La Barilla ha comprato la francese Harry’s e la svedese Wasa, la Luxottica ha comprato l’americana Ray-Ban. L’azienda farmaceutica Diasorin di Vicenza ha comprato l’americana Abbot Laboratories, la romana Sigma Tau ha acquistato la statunitense Enzon Pharmaceuticals. Interpump, azienda leader nella tecnologia, ha assimilato nel corso degli anni 20 marchi, realizzando l’80% del fatturato all’estero, con vendite in 60 paesi.
E va bene comunque anche il settore dei motori. Ducati e Mv Augusta sono tornati italiani. Senza parlare del caso più clamoroso della Fiat, primo azionista della Chrysler: oggi è al 53,5%, ma l’obiettivo è salire al 58,5% entro la fine dell’anno.
Il rapporto fra le acquisizioni straniere in Italia e quelle italiane all’estero, secondo uno studio commissionato dal Corriere della Sera e pubblicato lo scorso 5 agosto, è però di due a uno.
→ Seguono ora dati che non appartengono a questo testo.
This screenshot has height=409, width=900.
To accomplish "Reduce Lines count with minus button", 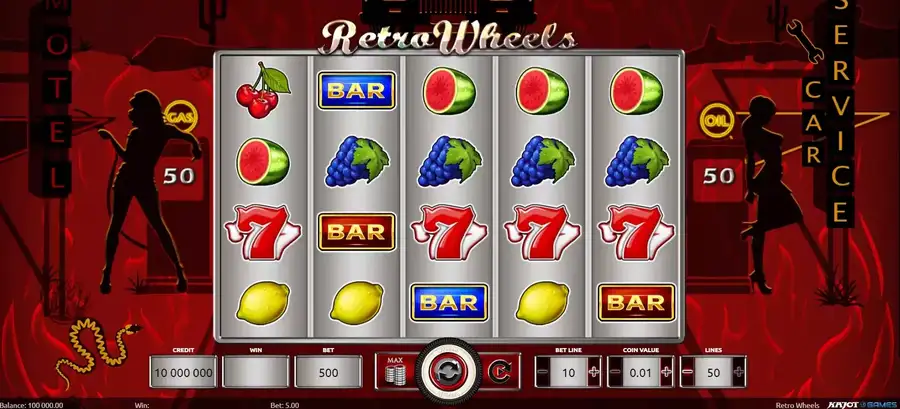I will tap(688, 372).
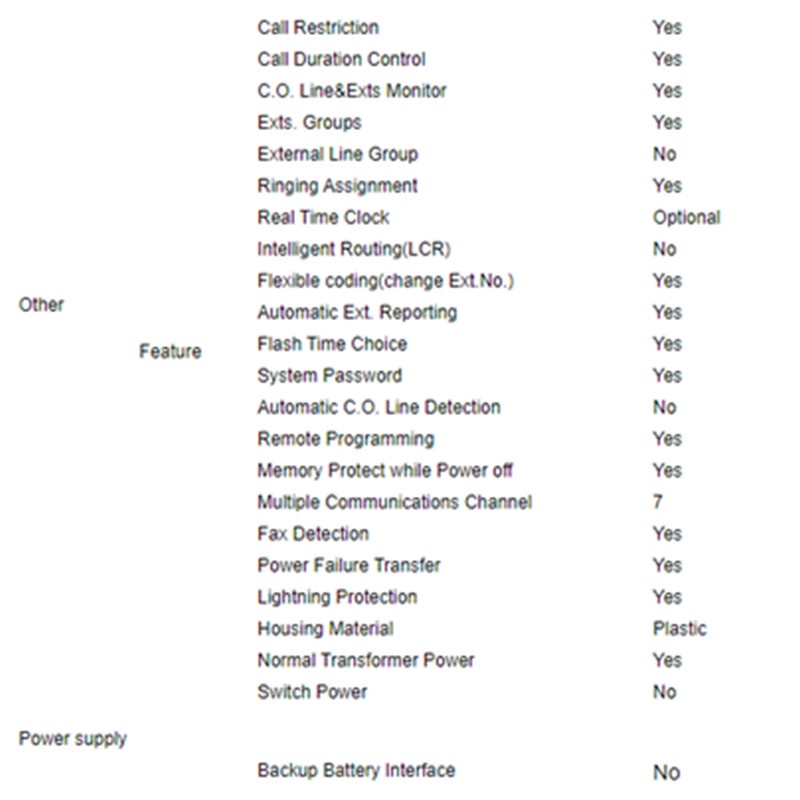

Ogni due miliardi in acquisizioni fatte da aziende straniere in Italia, un miliardo viene investito dalle nostre per espandersi oltreconfine.
Non sembra facile invertire la tendenza, soprattutto perché il tessuto delle imprese italiane è rappresentato da piccole aziende, mentre i gruppi maggiori sono in gran parte controllati dallo stato. Più che le operazioni internazionali, il nodo da risolvere è la pianificazione di una seria politica industriale, ancora arretrata nel nostro Paese.